> [Given instruction]
Express every line of the records below as a JSON list of strings, one string per line, leaving out the blank lines.

> [Records shown]
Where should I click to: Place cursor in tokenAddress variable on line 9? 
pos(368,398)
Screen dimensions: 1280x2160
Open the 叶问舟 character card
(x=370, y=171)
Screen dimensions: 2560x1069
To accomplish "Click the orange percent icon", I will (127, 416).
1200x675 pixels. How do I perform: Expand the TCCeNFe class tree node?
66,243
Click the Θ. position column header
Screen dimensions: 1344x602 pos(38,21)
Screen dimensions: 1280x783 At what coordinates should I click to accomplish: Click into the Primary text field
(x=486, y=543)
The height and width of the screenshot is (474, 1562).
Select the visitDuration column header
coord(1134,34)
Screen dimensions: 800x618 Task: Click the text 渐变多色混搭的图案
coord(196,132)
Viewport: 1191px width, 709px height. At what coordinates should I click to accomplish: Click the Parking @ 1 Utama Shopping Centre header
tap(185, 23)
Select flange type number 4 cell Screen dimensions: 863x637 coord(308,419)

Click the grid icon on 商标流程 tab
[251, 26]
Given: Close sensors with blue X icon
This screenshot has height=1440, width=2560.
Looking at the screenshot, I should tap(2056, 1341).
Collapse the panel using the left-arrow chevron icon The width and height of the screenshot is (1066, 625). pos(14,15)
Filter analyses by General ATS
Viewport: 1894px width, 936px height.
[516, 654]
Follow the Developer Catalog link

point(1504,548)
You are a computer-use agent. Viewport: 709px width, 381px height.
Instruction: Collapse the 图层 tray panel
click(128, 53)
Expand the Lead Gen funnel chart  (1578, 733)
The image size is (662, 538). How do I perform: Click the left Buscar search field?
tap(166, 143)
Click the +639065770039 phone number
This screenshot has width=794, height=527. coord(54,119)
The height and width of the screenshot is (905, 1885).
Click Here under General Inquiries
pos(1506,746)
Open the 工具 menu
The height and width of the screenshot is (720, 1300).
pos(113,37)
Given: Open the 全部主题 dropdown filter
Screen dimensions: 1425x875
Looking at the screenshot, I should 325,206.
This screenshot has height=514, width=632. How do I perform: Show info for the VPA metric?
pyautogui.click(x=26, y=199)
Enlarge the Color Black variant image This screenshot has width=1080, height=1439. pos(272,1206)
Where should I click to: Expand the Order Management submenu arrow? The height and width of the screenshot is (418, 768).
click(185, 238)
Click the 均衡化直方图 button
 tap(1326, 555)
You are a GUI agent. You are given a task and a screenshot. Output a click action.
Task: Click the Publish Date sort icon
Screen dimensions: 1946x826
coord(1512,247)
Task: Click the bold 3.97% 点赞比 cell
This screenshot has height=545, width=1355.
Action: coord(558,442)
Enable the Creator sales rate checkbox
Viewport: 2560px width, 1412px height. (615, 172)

> [Written solution]
[
  "Where should I click to: Place cursor in tokenAddress variable on line 9? ",
  "pos(368,398)",
  "Screen dimensions: 1280x2160",
  "Open the 叶问舟 character card",
  "(x=370, y=171)",
  "Screen dimensions: 2560x1069",
  "To accomplish \"Click the orange percent icon\", I will (127, 416).",
  "1200x675 pixels. How do I perform: Expand the TCCeNFe class tree node?",
  "66,243",
  "Click the Θ. position column header",
  "Screen dimensions: 1344x602 pos(38,21)",
  "Screen dimensions: 1280x783 At what coordinates should I click to accomplish: Click into the Primary text field",
  "(x=486, y=543)",
  "The height and width of the screenshot is (474, 1562).",
  "Select the visitDuration column header",
  "coord(1134,34)",
  "Screen dimensions: 800x618 Task: Click the text 渐变多色混搭的图案",
  "coord(196,132)",
  "Viewport: 1191px width, 709px height. At what coordinates should I click to accomplish: Click the Parking @ 1 Utama Shopping Centre header",
  "tap(185, 23)",
  "Select flange type number 4 cell Screen dimensions: 863x637 coord(308,419)",
  "Click the grid icon on 商标流程 tab",
  "[251, 26]",
  "Given: Close sensors with blue X icon",
  "This screenshot has height=1440, width=2560.",
  "Looking at the screenshot, I should tap(2056, 1341).",
  "Collapse the panel using the left-arrow chevron icon The width and height of the screenshot is (1066, 625). pos(14,15)",
  "Filter analyses by General ATS",
  "Viewport: 1894px width, 936px height.",
  "[516, 654]",
  "Follow the Developer Catalog link",
  "point(1504,548)",
  "You are a computer-use agent. Viewport: 709px width, 381px height.",
  "Instruction: Collapse the 图层 tray panel",
  "click(128, 53)",
  "Expand the Lead Gen funnel chart  (1578, 733)",
  "The image size is (662, 538). How do I perform: Click the left Buscar search field?",
  "tap(166, 143)",
  "Click the +639065770039 phone number",
  "This screenshot has width=794, height=527. coord(54,119)",
  "The height and width of the screenshot is (905, 1885).",
  "Click Here under General Inquiries",
  "pos(1506,746)",
  "Open the 工具 menu",
  "The height and width of the screenshot is (720, 1300).",
  "pos(113,37)",
  "Given: Open the 全部主题 dropdown filter",
  "Screen dimensions: 1425x875",
  "Looking at the screenshot, I should 325,206.",
  "This screenshot has height=514, width=632. How do I perform: Show info for the VPA metric?",
  "pyautogui.click(x=26, y=199)",
  "Enlarge the Color Black variant image This screenshot has width=1080, height=1439. pos(272,1206)",
  "Where should I click to: Expand the Order Management submenu arrow? The height and width of the screenshot is (418, 768).",
  "click(185, 238)",
  "Click the 均衡化直方图 button",
  " tap(1326, 555)",
  "You are a GUI agent. You are given a task and a screenshot. Output a click action.",
  "Task: Click the Publish Date sort icon",
  "Screen dimensions: 1946x826",
  "coord(1512,247)",
  "Task: Click the bold 3.97% 点赞比 cell",
  "This screenshot has height=545, width=1355.",
  "Action: coord(558,442)",
  "Enable the Creator sales rate checkbox",
  "Viewport: 2560px width, 1412px height. (615, 172)"
]